Our primary here in Pennsylvania is May 21. Wherever you are and whenever yours is, please vote. I know it’s an off year and a primary, but local elections are incredibly important to your every day life and your support means more than you know to these candidates.

In which a long absence begets an equally long post

My parents have done a lot of traveling to Africa over the last few years. The first time they went they brought me back a heap of lovely wax print (also known under the names African wax print, Dutch wax print- a term I avoid, and my preferred name, Ankara) fabrics from Namibia and Malawi. I let them sit for an embarrassingly long time in my stash. Beautiful though they are, I was a little intimidated by the intense colors and large scale prints. Over New Year’s I travelled with my family to South Africa (gorgeous, amazing, breathtaking country and people, I highly recommend a visit!) and added to my stash with several cuts of my own choosing.

Information supplied:
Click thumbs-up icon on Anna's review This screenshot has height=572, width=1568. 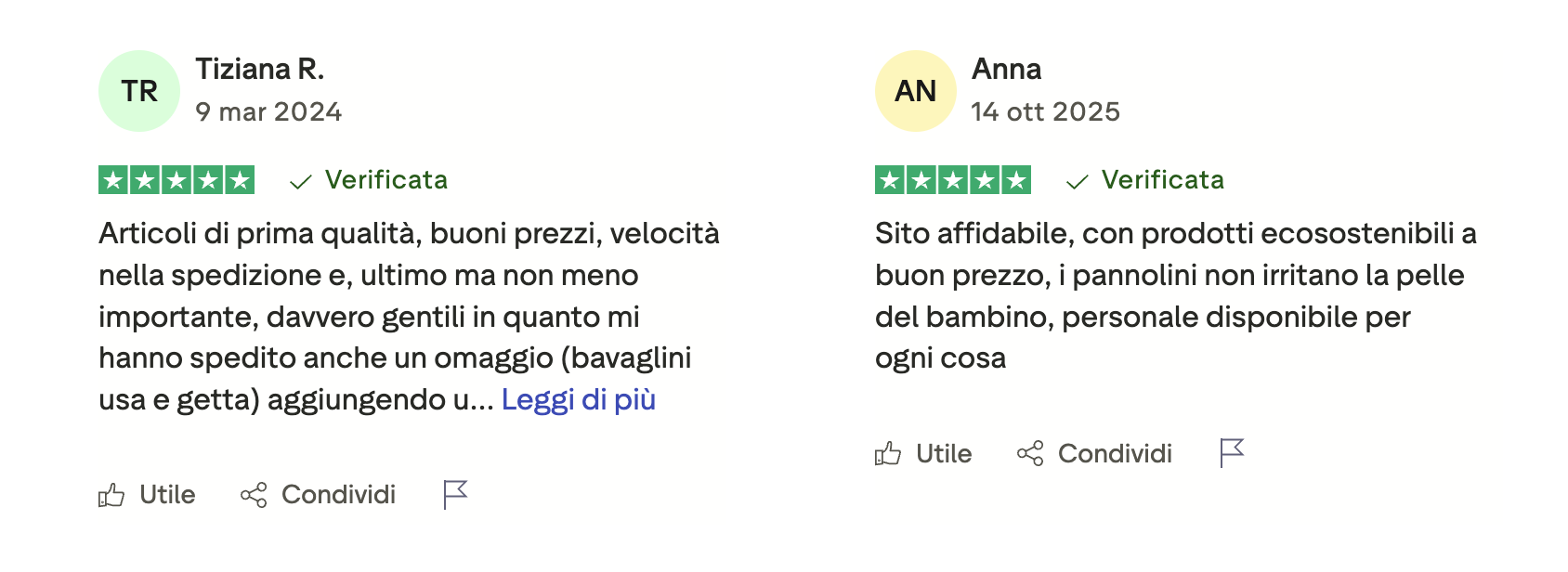[x=888, y=453]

Problems:
**1.** From the post about wax print fabrics, return the passage that begins at the words "Our primary here" and stops after "to these candidates.", copied word for word.
**2.** Resume the post about wax print fabrics, picking up right after its last sentence.

Task-by-task answers:
**1.**
Our primary here in Pennsylvania is May 21. Wherever you are and whenever yours is, please vote. I know it’s an off year and a primary, but local elections are incredibly important to your every day life and your support means more than you know to these candidates.

**2.**
First, let me explain why I think Dutch wax print is a problematic term. Essentially, it is a term of colonization, and one that takes credit for a beautiful thing and gives credit for it to the group of white people who enslaved the people who created it. The technique was inspired by Indonesian batik and today most wax print fabric is made on the African continent. With this complicated history and the potential for cultural appropriation I felt intimidated and wanted to proceed with my work in the most respectful manner I could. I spent a lot of time soul searching, doing a lot of reading and a lot of thinking. In the end, I came down to the fact that I had this beautiful fabric and wanted to honor the rich and varied African cultures with my work by making it into beautiful things.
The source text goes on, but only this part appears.